#### DIRECTIONS:
Transcribe exactly the span of lines that begins the records and ends with the line holding "12 (205, 767)", both boundary lines included.
======== INPUT
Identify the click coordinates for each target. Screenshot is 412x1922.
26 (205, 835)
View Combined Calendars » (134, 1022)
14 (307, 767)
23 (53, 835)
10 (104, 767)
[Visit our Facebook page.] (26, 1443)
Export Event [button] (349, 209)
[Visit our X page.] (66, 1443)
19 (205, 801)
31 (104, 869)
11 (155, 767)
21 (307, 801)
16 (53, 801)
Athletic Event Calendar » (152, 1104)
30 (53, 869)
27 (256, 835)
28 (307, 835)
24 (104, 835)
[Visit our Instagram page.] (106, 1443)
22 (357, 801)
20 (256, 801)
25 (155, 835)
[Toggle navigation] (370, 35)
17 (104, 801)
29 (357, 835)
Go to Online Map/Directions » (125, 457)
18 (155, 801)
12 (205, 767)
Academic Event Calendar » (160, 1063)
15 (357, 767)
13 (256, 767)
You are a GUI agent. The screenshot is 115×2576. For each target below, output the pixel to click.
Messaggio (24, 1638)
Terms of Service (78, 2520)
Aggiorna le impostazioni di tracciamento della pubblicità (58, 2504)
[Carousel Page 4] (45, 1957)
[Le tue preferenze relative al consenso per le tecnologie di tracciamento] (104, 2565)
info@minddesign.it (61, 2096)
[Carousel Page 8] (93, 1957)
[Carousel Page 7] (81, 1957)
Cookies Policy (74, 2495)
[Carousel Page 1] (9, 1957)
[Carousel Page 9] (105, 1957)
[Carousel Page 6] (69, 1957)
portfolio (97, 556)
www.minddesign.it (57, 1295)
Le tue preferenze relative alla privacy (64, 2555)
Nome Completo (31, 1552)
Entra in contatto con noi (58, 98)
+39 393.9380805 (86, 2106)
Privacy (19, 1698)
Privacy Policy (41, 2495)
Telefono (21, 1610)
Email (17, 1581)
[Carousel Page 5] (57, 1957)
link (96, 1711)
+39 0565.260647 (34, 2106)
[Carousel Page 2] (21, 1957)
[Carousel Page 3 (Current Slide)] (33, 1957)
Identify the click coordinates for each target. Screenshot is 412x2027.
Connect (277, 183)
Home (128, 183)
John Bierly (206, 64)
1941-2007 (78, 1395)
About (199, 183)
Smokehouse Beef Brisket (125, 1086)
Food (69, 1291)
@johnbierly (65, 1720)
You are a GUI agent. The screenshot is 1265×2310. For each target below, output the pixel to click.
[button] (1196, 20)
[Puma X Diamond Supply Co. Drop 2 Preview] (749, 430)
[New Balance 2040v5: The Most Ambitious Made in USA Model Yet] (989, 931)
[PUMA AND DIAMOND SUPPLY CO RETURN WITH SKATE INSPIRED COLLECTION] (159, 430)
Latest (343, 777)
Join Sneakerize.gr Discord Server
================
#### RESPONSE TO THIS TASK:
Identify the click coordinates for each target. Screenshot is 412x1922.
26 (205, 835)
View Combined Calendars » (134, 1022)
14 (307, 767)
23 (53, 835)
10 (104, 767)
[Visit our Facebook page.] (26, 1443)
Export Event [button] (349, 209)
[Visit our X page.] (66, 1443)
19 (205, 801)
31 (104, 869)
11 (155, 767)
21 (307, 801)
16 (53, 801)
Athletic Event Calendar » (152, 1104)
30 (53, 869)
27 (256, 835)
28 (307, 835)
24 (104, 835)
[Visit our Instagram page.] (106, 1443)
22 (357, 801)
20 (256, 801)
25 (155, 835)
[Toggle navigation] (370, 35)
17 (104, 801)
29 (357, 835)
Go to Online Map/Directions » (125, 457)
18 (155, 801)
12 (205, 767)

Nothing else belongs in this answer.